I know you don't want to hear it, but I am really glad this is painful for people, because now they have more war stories to push back when people make very poor decisions about data types.
This question has got 91,000 views so perhaps many people are looking for a more generic solution to the issue in the title "error converting varchar to INT"
If you are on SQL Server 2012+ one way of handling this invalid data is to use TRY_CAST
SELECT TRY_CAST (userID AS INT)
FROM audit
On previous versions you could use
SELECT CASE
WHEN ISNUMERIC(RTRIM(userID) + '.0e0') = 1
AND LEN(userID) <= 11
THEN CAST(userID AS INT)
END
FROM audit
Both return NULL if the value cannot be cast.
In the specific case that you have in your question with known bad values I would use the following however.
CAST(REPLACE(userID COLLATE Latin1_General_Bin, CHAR(0),'') AS INT)
Trying to replace the null character is often problematic except if using a binary collation.
This is more for someone Searching for a result, than the original post-er. This worked for me...
declare #value varchar(max) = 'sad';
select sum(cast(iif(isnumeric(#value) = 1, #value, 0) as bigint));
returns 0
declare #value varchar(max) = '3';
select sum(cast(iif(isnumeric(#value) = 1, #value, 0) as bigint));
returns 3
I would try triming the number to see what you get:
select len(rtrim(ltrim(userid))) from audit
if that return the correct value then just do:
select convert(int, rtrim(ltrim(userid))) from audit
if that doesn't return the correct value then I would do a replace to remove the empty space:
select convert(int, replace(userid, char(0), '')) from audit
This is how I solved the problem in my case:
First of all I made sure the column I need to convert to integer doesn't contain any spaces:
update data set col1 = TRIM(col1)
I also checked whether the column only contains numeric digits.
You can check it by:
select * from data where col1 like '%[^0-9]%' order by col1
If any nonnumeric values are present, you can save them to another table and remove them from the table you are working on.
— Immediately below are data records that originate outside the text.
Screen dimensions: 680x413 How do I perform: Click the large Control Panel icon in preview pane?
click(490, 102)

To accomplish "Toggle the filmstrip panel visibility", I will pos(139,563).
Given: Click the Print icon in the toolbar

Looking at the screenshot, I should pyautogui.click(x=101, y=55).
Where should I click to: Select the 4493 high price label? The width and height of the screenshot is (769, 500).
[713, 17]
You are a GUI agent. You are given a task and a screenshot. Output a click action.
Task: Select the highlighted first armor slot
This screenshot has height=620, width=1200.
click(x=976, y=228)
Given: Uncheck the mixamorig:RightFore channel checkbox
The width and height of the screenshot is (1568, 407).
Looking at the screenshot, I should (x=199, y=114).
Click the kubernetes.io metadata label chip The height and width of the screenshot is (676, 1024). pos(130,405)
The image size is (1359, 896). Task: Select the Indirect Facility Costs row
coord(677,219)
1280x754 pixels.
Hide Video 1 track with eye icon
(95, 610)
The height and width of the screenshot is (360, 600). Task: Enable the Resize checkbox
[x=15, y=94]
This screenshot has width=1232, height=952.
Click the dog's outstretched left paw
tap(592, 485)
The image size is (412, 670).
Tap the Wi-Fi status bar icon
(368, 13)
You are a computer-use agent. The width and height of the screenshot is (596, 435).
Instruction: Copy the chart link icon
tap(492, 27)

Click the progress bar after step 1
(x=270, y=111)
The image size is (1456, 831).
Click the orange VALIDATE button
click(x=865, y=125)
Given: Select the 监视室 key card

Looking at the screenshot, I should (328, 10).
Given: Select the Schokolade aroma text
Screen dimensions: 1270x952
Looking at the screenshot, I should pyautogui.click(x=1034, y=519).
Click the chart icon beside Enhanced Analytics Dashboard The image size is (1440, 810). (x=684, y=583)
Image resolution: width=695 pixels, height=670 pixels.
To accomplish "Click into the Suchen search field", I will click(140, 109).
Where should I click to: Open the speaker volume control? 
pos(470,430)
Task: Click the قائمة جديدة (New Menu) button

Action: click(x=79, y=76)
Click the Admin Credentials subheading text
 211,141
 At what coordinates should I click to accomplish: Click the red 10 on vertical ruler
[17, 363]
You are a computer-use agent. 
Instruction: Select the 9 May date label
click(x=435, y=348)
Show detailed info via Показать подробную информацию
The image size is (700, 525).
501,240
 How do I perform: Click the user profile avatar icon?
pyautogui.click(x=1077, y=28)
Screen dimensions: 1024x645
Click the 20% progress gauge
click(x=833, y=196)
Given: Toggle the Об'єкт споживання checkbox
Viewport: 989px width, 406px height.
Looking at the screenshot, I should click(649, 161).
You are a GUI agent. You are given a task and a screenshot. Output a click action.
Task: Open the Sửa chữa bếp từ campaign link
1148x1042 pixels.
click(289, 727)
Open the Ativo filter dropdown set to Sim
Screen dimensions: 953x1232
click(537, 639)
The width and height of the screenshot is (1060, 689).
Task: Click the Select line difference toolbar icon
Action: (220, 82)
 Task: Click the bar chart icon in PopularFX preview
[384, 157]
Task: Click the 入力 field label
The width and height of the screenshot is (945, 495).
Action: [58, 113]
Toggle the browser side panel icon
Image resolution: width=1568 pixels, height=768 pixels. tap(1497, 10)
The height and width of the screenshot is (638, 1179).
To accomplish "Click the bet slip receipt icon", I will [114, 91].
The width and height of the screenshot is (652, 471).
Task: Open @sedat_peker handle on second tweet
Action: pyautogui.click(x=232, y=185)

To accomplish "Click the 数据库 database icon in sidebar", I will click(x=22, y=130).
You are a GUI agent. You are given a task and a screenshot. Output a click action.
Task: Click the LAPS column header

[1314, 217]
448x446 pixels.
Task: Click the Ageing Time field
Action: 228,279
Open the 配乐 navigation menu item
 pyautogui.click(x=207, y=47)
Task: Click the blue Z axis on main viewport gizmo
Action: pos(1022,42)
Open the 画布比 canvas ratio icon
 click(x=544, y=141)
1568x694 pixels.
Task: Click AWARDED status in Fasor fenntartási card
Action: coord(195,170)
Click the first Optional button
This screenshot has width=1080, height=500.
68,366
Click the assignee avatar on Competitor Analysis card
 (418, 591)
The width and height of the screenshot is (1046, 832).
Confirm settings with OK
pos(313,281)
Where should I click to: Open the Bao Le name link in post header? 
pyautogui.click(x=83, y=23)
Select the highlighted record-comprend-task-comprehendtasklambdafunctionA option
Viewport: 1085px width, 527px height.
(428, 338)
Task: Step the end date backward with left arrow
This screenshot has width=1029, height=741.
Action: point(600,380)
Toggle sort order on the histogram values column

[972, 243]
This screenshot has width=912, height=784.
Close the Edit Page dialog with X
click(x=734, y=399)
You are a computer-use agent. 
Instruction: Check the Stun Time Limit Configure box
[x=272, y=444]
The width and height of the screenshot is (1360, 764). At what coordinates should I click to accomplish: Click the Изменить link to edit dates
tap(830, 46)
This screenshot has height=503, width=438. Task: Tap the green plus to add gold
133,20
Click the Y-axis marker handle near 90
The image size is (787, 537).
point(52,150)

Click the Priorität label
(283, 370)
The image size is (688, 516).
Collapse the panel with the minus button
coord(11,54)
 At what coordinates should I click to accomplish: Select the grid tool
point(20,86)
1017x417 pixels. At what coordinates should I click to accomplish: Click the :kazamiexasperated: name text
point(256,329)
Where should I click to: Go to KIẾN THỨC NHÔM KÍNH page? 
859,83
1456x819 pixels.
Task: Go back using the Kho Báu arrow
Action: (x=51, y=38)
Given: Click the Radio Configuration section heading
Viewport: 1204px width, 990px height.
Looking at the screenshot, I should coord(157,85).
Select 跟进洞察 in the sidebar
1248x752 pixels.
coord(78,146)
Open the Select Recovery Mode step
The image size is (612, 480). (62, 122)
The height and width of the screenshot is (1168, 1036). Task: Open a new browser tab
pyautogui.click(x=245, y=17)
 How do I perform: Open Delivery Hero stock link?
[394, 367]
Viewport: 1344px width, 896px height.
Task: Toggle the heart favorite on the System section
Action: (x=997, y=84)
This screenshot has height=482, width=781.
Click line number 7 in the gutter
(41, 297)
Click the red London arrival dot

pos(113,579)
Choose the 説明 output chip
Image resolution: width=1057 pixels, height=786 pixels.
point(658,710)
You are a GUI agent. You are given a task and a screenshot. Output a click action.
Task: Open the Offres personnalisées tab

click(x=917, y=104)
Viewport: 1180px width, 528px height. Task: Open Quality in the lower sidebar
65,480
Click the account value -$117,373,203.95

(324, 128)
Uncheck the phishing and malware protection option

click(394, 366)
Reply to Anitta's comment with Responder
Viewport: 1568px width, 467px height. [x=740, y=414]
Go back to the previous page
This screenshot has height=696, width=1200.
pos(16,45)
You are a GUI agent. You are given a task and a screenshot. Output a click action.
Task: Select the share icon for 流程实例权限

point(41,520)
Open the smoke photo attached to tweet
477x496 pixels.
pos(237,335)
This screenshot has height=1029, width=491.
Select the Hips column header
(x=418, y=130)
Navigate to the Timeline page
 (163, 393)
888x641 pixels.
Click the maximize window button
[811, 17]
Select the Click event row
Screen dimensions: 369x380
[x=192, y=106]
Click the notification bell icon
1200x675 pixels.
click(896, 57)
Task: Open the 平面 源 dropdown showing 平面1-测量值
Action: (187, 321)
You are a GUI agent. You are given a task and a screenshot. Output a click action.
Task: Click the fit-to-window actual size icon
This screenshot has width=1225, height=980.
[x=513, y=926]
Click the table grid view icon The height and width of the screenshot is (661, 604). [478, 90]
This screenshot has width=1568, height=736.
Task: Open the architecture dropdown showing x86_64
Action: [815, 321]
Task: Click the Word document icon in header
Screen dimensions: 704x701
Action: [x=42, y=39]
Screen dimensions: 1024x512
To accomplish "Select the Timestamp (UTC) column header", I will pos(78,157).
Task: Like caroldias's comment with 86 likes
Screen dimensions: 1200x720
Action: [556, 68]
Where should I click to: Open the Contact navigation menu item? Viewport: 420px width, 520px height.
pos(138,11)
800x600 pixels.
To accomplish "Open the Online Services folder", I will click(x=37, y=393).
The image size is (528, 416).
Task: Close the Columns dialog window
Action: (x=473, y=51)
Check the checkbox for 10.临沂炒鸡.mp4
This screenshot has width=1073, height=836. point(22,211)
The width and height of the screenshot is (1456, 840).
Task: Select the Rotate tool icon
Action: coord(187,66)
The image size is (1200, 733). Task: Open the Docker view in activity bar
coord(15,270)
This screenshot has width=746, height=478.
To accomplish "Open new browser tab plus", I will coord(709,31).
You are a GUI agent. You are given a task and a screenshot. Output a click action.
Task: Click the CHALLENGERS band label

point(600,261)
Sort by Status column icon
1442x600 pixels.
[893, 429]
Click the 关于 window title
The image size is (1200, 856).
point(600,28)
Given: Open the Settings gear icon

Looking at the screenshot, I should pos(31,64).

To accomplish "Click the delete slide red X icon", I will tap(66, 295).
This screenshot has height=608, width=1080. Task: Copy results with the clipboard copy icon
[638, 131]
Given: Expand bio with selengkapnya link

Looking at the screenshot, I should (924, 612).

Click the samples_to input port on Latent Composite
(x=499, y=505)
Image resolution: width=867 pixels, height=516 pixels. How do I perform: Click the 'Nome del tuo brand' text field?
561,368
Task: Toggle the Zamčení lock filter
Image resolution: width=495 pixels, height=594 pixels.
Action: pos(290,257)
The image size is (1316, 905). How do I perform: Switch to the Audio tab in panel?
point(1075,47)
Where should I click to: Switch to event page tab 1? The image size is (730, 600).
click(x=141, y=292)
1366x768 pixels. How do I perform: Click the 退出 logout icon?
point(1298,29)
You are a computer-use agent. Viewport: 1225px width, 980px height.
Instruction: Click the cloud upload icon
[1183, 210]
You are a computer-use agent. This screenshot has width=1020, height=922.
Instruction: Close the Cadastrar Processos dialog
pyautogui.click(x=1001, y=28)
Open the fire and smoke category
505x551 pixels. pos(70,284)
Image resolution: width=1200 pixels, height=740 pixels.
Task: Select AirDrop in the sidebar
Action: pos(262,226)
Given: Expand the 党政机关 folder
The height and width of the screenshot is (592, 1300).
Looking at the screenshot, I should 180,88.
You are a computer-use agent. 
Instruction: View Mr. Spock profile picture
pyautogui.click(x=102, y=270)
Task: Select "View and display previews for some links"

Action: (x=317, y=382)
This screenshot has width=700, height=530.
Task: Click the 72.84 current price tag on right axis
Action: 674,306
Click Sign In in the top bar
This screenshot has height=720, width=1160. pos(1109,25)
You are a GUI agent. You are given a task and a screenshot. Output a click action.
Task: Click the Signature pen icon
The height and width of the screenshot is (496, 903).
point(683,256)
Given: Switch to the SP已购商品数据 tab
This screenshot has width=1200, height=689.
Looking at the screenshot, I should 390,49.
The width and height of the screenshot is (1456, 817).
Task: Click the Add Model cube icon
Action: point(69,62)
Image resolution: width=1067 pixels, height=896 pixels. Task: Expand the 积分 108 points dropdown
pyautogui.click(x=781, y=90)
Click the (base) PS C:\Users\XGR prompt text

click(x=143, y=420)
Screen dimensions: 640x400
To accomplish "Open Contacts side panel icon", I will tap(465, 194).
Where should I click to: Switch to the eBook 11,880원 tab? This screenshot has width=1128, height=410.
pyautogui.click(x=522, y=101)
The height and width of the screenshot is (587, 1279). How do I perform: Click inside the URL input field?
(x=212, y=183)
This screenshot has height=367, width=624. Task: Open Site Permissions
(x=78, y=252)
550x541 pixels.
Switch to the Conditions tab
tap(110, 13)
select * into nonnumeric_data from data where col1 like '%[^0-9]%'
delete from data where col1 like '%[^0-9]%'
Problems with my data were the cases above. So after fixing them, I created a bigint variable and set the values of the varchar column to the integer column I created.
alter table data add int_col1 bigint
update data set int_col1 = CAST(col1 AS VARCHAR)
This worked for me, hope you find it useful as well.